■ **Input**:

_ _ _ _ _

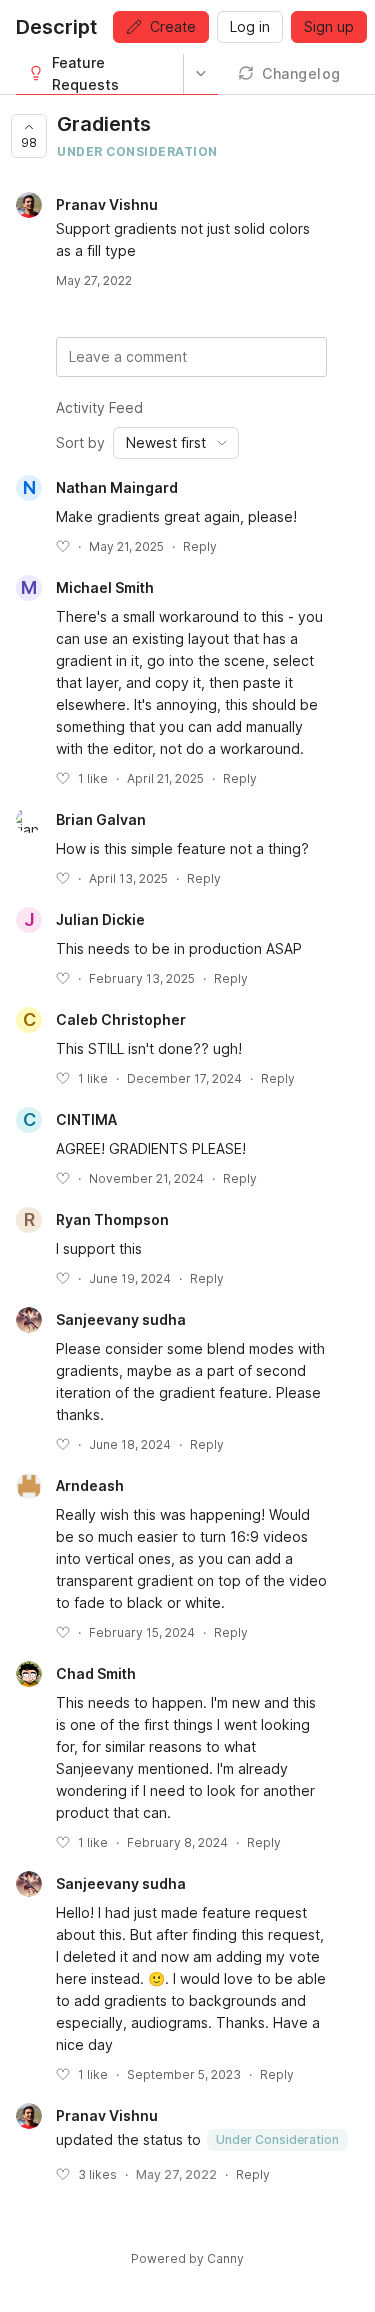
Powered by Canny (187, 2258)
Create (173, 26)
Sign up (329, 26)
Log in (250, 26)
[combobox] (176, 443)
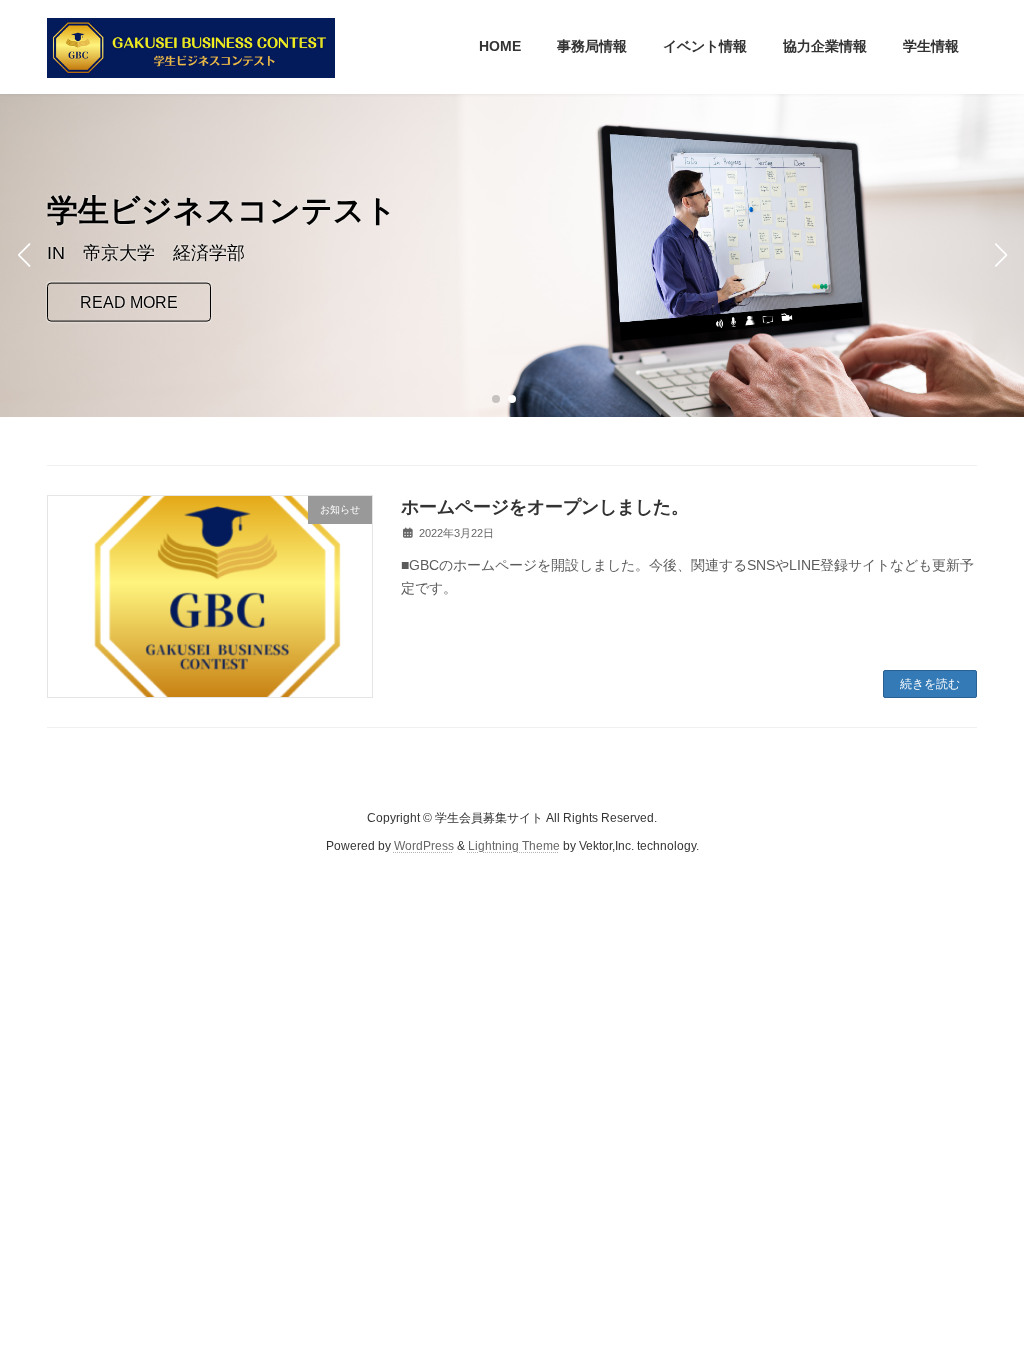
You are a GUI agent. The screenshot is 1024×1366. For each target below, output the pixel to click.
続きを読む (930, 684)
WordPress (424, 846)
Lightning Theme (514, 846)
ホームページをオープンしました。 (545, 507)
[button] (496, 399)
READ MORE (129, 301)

_ _ _ _ _

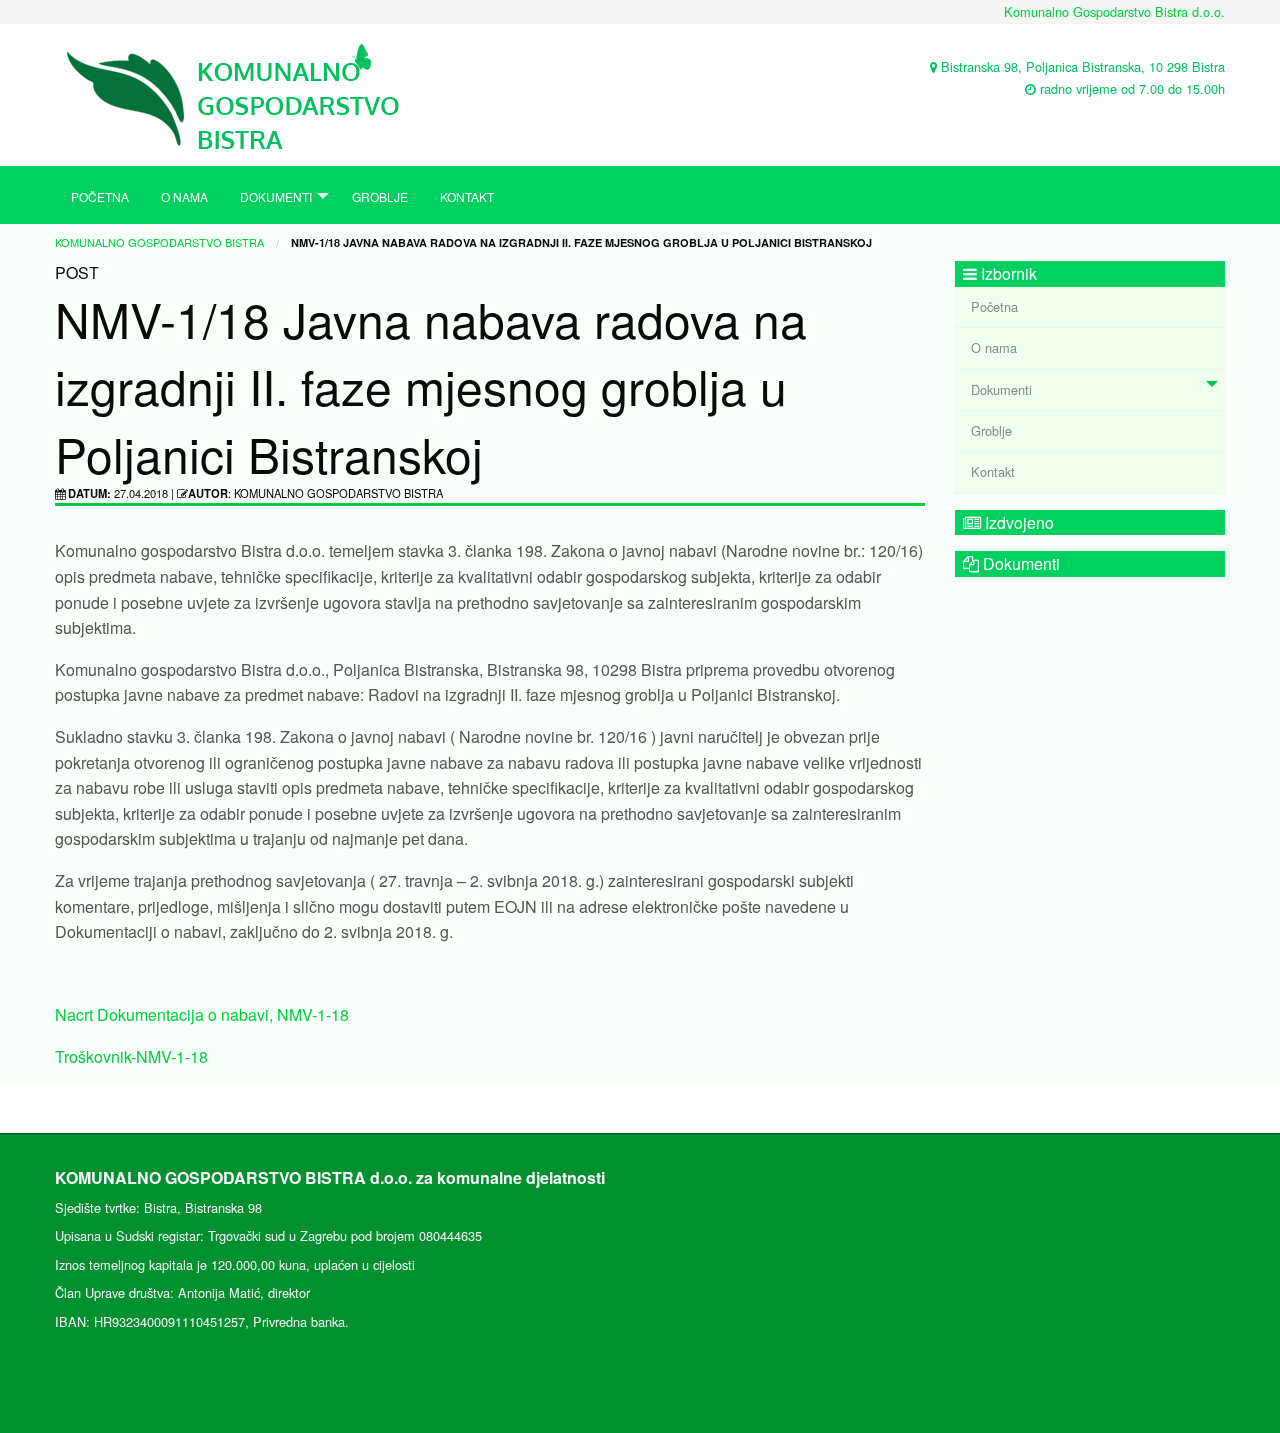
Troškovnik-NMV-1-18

_ _ _ _ _

■ **Prompt**:
Beginning at the line above with "You are a GUI" and finishing at the line with "READ MORE (129, 301)", return each line exactly and return nothing else.

■ **Problem solution**:
You are a GUI agent. The screenshot is 1024×1366. For each target below, output the pixel to click.
続きを読む (930, 684)
WordPress (424, 846)
Lightning Theme (514, 846)
ホームページをオープンしました。 (545, 507)
[button] (496, 399)
READ MORE (129, 301)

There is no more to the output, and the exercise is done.